**DOCUMENT EXCERPT**
----

D. APPLETON AND COMPANY, NEW YORK.
FOOTNOTES
[1] Not an abbreviation of "esquire," as has been supposed, but given because of some old family connection. This name was transmitted through several generations of Boones.
[2] Edward was killed by Indians when thirty-six years old, and Squire died at the age of seventy-six. Their brothers and sisters lived to ages varying from eighty-three to ninety-one.
[3] Indeed, it is a matter of record that other members also of this stout-hearted Devonshire family were "sometimes rather too belligerent and self-willed," and had "occasionally to be dealt with by the meeting." Daniel's oldest sister, Sarah, married a man who was not a Quaker, and consequently she was "disowned" by the society. His oldest brother, Israel, also married a worldling and was similarly treated; and their father, who countenanced Israel's disloyal act and would not retract his error, was in 1748 likewise expelled.
[4] John and James remained, and lived and died in Oley.
[5] The children of Daniel Boone were as follows: James (born in 1757), Israel (1759), Susannah (1760), Jemima (1762), Lavinia (1766), Rebecca (1768), Daniel Morgan (1769), John B. (1773), and Nathan (1780). The four daughters all married and died in Kentucky. The two eldest sons were killed by Indians, the three younger emigrated to Missouri.
[6] "I had rather receive the blessing of one poor Cherokee, as he casts his last look back upon his country, for having, though in vain, attempted to prevent his banishment, than to sleep beneath the marble of all the Cæsars."—Extract from a speech of Theodore Frelinghuysen, of New Jersey, delivered in the United States Senate, April 7, 1830.

----

**LISTED ENTRIES**
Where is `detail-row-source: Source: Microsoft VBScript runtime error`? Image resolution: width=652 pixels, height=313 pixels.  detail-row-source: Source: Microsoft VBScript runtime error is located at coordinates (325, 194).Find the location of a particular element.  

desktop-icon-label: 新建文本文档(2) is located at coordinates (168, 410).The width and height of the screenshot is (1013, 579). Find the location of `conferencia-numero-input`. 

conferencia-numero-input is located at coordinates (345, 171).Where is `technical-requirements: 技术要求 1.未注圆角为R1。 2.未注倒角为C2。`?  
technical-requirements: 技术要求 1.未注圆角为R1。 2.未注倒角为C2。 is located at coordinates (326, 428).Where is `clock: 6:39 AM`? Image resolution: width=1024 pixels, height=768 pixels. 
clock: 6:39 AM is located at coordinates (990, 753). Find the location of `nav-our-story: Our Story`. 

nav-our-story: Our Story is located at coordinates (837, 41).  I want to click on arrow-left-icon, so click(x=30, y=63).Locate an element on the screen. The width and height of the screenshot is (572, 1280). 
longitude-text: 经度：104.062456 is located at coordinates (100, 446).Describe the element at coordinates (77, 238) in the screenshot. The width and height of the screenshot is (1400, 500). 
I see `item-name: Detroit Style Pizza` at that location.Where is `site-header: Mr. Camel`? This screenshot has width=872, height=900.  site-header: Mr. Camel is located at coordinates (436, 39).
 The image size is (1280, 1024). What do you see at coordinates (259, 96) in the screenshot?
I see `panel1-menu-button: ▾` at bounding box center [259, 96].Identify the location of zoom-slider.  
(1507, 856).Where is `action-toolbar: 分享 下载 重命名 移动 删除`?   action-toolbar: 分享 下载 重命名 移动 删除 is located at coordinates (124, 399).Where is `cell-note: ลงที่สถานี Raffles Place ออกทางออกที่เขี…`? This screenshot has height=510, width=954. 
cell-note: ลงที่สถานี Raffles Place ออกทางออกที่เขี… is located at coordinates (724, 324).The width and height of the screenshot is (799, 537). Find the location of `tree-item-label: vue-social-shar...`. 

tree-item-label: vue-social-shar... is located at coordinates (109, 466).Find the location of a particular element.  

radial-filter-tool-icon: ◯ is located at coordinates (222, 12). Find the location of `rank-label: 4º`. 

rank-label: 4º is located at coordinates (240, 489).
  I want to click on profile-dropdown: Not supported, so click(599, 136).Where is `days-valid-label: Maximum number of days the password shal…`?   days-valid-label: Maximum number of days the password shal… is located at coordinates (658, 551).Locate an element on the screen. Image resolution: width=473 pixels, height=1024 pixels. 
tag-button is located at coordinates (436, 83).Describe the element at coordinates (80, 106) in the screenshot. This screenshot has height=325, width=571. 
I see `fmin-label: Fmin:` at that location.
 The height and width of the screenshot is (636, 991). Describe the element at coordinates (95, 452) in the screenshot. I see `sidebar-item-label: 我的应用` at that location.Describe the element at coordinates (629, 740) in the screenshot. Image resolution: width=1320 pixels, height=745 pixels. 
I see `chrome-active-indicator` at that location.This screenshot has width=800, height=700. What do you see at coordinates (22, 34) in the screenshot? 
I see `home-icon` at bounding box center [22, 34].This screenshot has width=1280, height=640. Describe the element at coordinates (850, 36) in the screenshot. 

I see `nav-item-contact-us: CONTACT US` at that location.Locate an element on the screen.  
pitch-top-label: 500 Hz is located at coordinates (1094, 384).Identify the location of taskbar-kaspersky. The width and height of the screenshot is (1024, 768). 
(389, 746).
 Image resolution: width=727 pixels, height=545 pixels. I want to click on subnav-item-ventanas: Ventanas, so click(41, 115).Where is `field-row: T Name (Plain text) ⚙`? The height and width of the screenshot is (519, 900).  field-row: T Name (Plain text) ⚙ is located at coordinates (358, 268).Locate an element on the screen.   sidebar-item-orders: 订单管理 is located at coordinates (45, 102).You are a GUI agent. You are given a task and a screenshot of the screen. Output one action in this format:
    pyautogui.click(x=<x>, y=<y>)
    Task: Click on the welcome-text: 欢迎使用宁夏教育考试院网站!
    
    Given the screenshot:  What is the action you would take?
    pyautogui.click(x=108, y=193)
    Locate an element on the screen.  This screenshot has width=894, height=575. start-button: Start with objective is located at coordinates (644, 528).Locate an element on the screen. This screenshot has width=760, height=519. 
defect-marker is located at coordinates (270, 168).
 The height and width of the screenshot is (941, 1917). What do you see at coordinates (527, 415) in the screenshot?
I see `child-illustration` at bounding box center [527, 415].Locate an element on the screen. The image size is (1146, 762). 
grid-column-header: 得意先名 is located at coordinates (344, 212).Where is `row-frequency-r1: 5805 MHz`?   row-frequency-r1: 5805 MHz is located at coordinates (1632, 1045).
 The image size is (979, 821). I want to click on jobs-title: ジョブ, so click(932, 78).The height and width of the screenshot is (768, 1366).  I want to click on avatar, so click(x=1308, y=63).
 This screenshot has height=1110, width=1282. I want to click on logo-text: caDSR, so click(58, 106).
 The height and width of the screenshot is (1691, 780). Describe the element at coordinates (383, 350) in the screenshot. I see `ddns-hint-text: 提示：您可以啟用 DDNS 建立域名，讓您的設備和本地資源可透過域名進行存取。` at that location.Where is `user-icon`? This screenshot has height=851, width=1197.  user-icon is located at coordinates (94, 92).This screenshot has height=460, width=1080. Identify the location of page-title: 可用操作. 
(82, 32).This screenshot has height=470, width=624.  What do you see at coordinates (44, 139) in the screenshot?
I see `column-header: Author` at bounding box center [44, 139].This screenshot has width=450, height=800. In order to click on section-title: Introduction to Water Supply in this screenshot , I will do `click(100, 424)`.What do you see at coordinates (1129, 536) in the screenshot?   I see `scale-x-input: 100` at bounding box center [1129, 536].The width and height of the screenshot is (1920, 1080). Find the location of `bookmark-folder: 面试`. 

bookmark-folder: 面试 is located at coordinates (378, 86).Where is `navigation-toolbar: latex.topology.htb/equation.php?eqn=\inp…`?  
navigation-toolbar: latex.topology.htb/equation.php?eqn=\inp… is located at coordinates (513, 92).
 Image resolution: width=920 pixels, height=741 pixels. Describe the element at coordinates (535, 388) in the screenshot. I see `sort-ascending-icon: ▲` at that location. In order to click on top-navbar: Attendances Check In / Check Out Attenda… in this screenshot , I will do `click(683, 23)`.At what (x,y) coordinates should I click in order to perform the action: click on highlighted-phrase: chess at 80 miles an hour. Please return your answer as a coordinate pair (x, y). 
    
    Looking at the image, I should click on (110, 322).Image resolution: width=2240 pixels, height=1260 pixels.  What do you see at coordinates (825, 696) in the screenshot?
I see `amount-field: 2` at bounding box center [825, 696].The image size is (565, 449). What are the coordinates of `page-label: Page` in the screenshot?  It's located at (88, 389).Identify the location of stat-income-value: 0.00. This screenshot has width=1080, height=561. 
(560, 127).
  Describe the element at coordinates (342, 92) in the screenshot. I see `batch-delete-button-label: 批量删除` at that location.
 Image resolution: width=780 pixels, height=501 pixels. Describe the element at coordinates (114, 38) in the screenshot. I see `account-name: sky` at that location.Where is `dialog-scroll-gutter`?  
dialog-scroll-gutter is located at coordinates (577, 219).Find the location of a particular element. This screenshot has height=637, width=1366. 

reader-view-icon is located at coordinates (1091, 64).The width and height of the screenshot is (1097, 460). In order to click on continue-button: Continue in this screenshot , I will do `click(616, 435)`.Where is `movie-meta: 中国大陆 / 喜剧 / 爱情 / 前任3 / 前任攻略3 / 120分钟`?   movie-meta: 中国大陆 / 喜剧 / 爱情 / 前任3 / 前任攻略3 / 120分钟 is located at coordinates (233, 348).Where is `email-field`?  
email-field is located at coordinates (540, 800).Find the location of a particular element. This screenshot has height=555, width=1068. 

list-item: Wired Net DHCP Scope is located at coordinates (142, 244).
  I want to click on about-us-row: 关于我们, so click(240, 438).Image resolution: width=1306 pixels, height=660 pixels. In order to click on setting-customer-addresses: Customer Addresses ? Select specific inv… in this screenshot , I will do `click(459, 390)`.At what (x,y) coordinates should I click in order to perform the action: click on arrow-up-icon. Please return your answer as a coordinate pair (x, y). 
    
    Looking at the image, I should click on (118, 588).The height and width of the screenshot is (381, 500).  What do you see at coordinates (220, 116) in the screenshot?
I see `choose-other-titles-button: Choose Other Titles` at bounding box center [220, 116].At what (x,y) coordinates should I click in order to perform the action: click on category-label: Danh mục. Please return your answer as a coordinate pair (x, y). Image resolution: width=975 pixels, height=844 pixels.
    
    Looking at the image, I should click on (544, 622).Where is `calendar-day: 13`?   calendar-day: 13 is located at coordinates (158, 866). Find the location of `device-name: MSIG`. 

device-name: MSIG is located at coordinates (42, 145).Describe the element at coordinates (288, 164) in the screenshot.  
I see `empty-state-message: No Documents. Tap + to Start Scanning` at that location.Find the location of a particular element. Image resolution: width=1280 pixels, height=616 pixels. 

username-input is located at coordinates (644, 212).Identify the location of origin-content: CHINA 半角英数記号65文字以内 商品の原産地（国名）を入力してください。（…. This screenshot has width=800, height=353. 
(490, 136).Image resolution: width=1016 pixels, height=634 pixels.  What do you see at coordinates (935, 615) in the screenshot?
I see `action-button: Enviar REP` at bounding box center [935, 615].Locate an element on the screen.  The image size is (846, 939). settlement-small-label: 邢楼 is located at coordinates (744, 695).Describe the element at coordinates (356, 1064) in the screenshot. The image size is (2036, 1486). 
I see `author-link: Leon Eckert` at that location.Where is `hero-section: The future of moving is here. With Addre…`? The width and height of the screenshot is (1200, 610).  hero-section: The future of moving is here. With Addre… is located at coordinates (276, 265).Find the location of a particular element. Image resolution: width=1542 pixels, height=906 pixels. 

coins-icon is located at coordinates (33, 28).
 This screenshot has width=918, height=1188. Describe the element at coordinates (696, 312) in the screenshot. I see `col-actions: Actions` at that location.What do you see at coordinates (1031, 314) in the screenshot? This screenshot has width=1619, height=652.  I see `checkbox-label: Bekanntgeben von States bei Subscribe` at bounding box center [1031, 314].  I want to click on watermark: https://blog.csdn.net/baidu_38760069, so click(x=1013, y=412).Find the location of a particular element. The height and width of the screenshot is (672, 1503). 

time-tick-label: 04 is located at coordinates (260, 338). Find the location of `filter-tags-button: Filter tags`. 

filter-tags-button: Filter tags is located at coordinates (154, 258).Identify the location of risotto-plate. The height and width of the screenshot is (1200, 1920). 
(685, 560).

----

In the footnotes above, what caused Daniel's father to be expelled from the society in 1748? Answer in one to three sentences.

He was expelled because he countenanced the disloyal act of his son Israel, who had married a worldling. He also would not retract that error.